We're back to our fundamental concept: the counting program. The only thing different this time is the source of the stuff you're counting.
There are no requirements for your program's internal structure this week, only its behavior, but keep in mind that we'll be using the results from this week in next week's program (so you may want to create some functions you can reuse).
When we've dealt with counting in the past, we've been keeping track of no more than a few different counts. It made sense to store these in individual variables. Now, we're dealing with 26 counts. We don't want to manually create 26 count variables; while it might work, it's a very messy approach and we can do much better.
The better approach would involve using one of the data structures we've learned about to store these counts. Using a dictionary should be relatively straightforward (think about what the keys and what the values should be), but how could we use a list? We know a list with 26 elements would have index 0 through 25, inclusively. If we read the letter 'c', how do we know what index we need to use to access the list? This is where the above suggestion about ord() comes into play - think about how you could use that to accomplish this.

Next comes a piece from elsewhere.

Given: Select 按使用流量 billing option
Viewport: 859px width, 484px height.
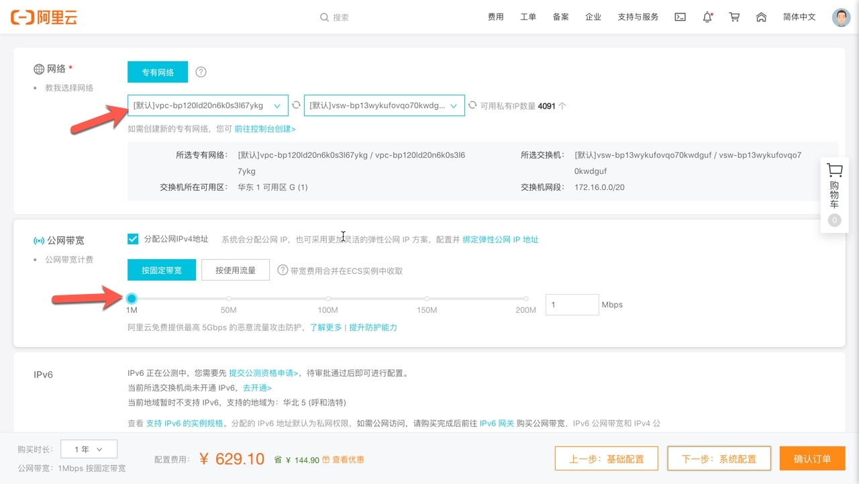Looking at the screenshot, I should pyautogui.click(x=236, y=271).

Another important consideration is counter initialization. Just like we've done in the past, we need to initialize any counter before we actually process them. Consider where it is appropriate to place that initialization code, and what value you should initialize each counter to.
Once again, some of your program points will come from commenting your code.
As usual, you'll be handing in your lab work via the course Learn@UW dropboxes. Navigate to our 301 course page, and click the Dropbox link in the top navigation bar. You should see a dropbox for Program 10 - this is where you should hand in your freq.py file.
Note that the dropbox will close at noon on 14 April, so be sure to submit your files before then.